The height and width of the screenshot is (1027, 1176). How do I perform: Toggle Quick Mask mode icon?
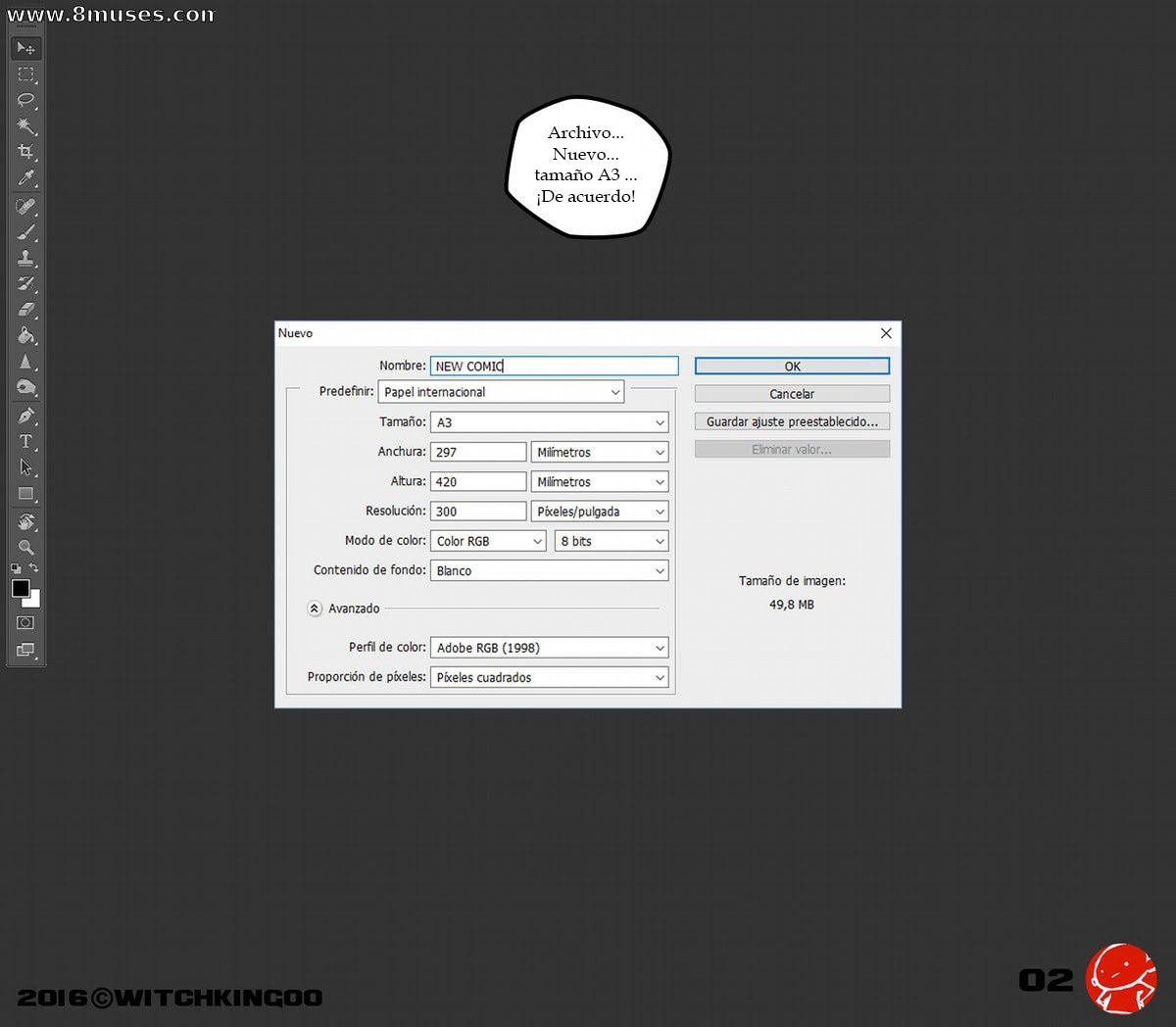click(x=26, y=622)
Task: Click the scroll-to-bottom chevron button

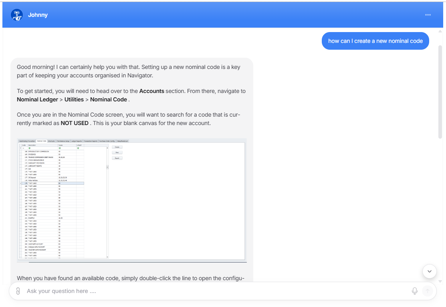Action: click(x=429, y=271)
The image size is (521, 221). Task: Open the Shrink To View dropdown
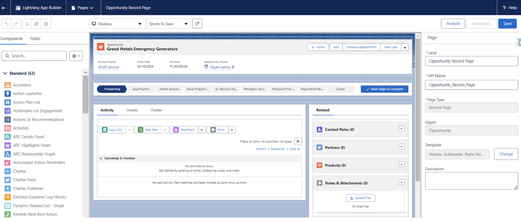point(168,24)
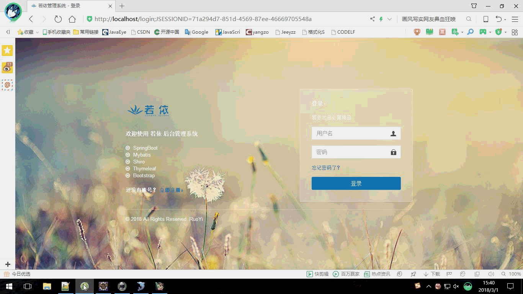Click the blue 登录 login button

click(x=356, y=183)
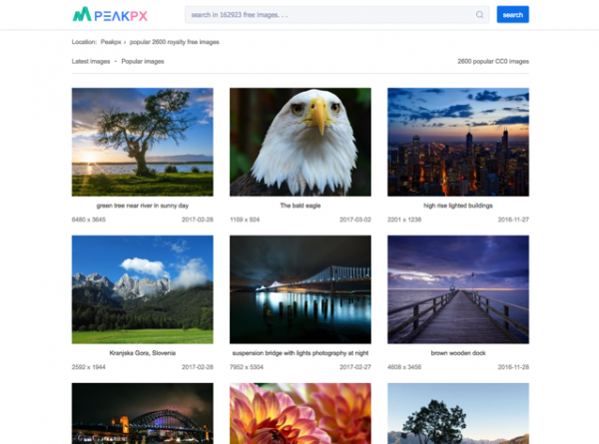
Task: Click 'Kranjska Gora, Slovenia' caption link
Action: point(143,353)
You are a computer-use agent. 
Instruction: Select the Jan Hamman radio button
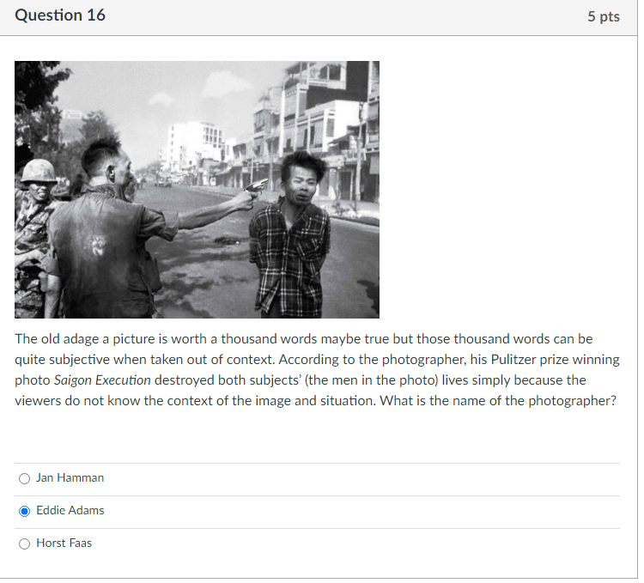[x=24, y=479]
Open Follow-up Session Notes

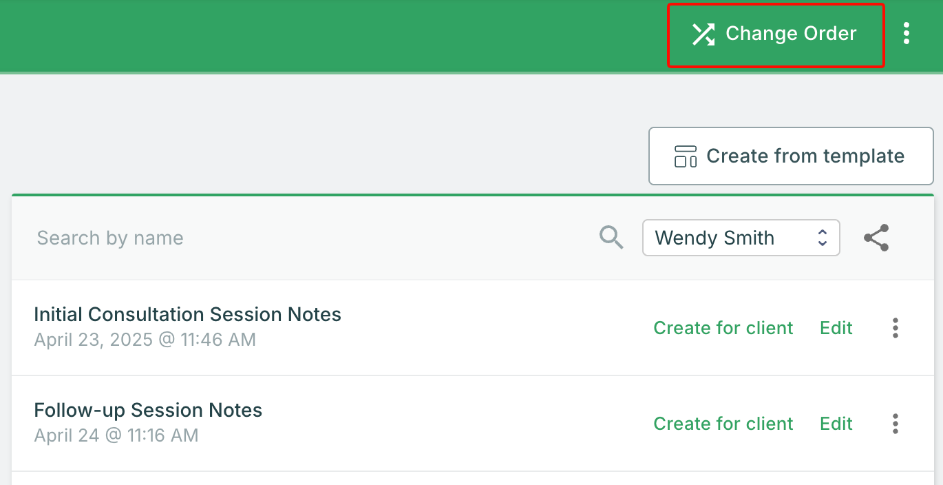[x=148, y=411]
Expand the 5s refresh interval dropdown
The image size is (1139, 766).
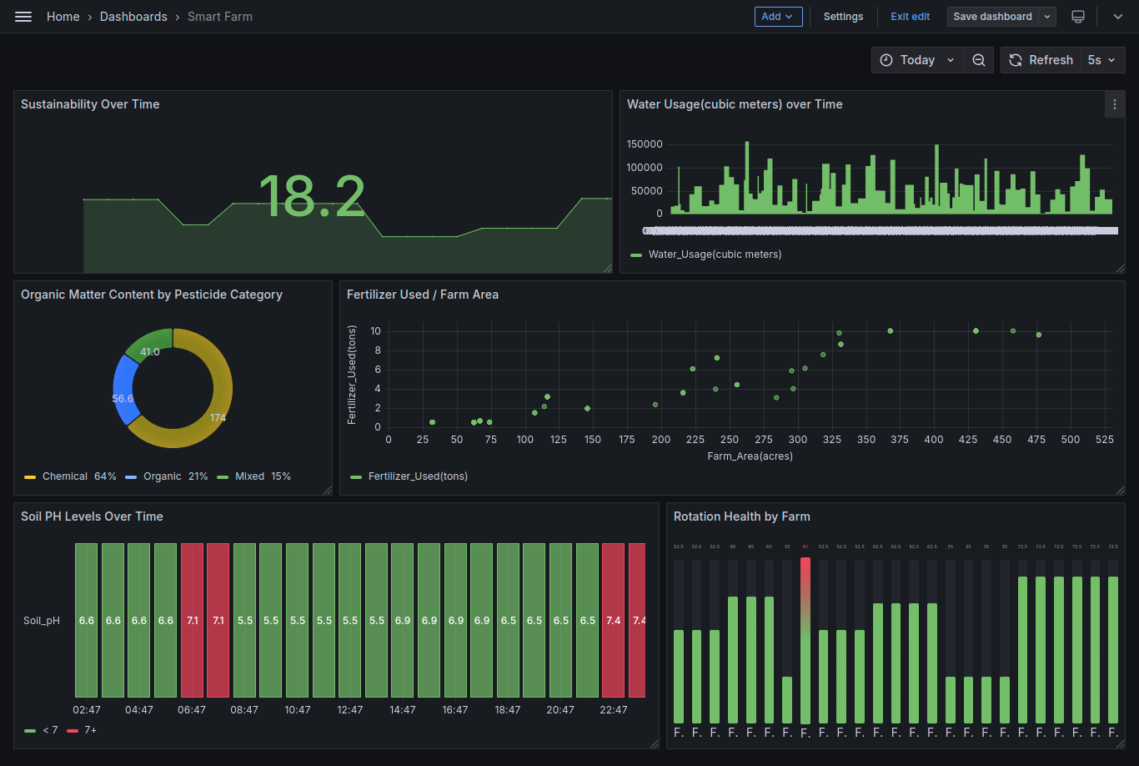[1102, 60]
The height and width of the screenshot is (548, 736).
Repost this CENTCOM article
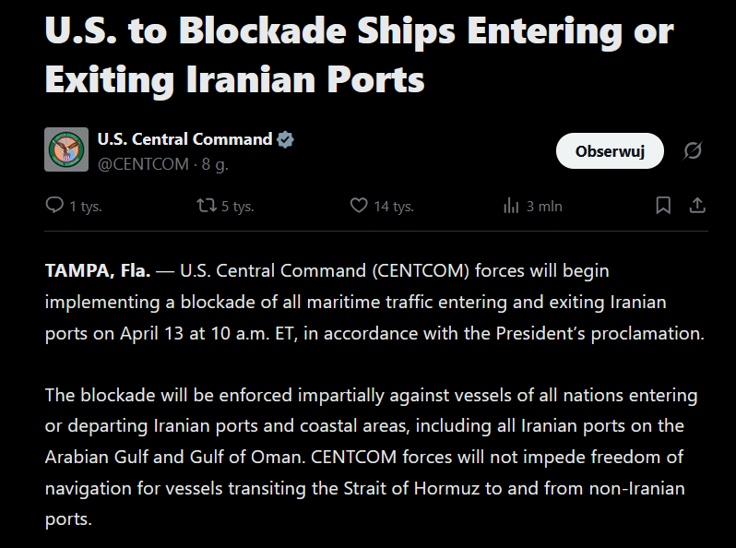pos(208,206)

- Your objective -
Give an exact copy of the entries, excluding all pictures.

- Reply -
The height and width of the screenshot is (1027, 1176). How do I perform: Toggle Quick Mask mode icon?
click(x=26, y=622)
Task: Click the scroll-to-bottom chevron button

Action: click(x=429, y=271)
The image size is (521, 221). Task: Open the Shrink To View dropdown
point(168,24)
Click the blue 登录 login button

click(x=356, y=183)
Task: Click 'Kranjska Gora, Slovenia' caption link
Action: point(143,353)
You are a computer-use agent. 
Instruction: Select the Jan Hamman radio button
[x=24, y=479]
Open Follow-up Session Notes

[x=148, y=411]
Expand the 5s refresh interval dropdown
The image size is (1139, 766).
[1102, 60]
The height and width of the screenshot is (548, 736).
Repost this CENTCOM article
pos(208,206)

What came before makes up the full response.